The trouble is that it’s very hard to study. If you see that readers of Right-wing papers are more likely to vote for Right-wing parties, you can’t conclude that the one causes the other; it could just be that people who vote for Right-wing parties enjoy reading that they’re right to do so.
That’s why there’s been some excitement about a new report, not yet published or peer-reviewed but available in preprint form. Its authors saw the opportunity for a natural experiment: the impact of Merseyside’s post-Hillsborough boycott of The Sun on Eurosceptic attitudes in the region. [...]
I am pretty sceptical. For one thing, when you look in the paper at the graph of attitudes towards Europe on Merseyside, Euroscepticism was declining pre-1989, and it continued to decline post-1989. There doesn’t seem to be a noticeable change at or shortly after 1989 itself; it levels off in the 1990s. The “control” group – a “synthetic Merseyside”, or conglomeration of other English areas weighted for similarity to the Liverpool area – also declines in Euroscepticism, just rather more slowly, and then increases for a bit in the early 1990s. Eyeballing it, at least, it doesn’t scream “Hillsborough did this” to me; it looks like some longer-term trend. [...]

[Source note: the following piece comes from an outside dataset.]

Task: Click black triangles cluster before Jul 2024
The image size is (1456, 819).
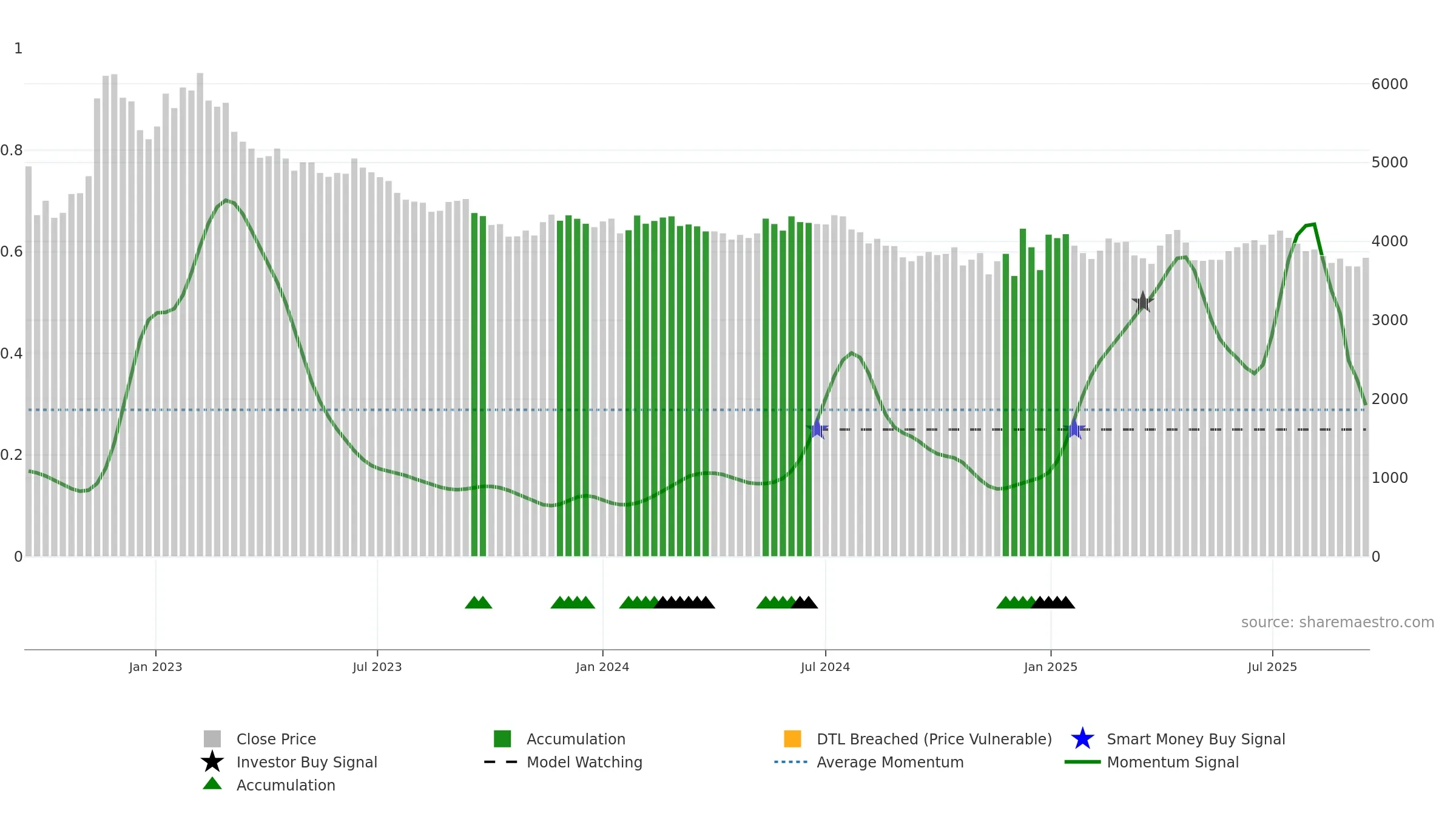Action: (804, 602)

In general, throughout the 1970s and 1980s, Labour was the more Eurosceptic of the two main parties. And, in Liverpool in particular, the Labour council was heavily influenced by Derek Hatton of the Militant Tendency, who voted No in 1975. It was only in 1983 that Neil Kinnock made Labour explicitly pro-Europe, but Militant and Bennite Labourites still fought back (Denis Healey and others formed the Labour Against The Euro group as late as 2002, although that was specifically against joining the single currency). Meanwhile, Tory Eurosceptics became ever more vocal over the same period.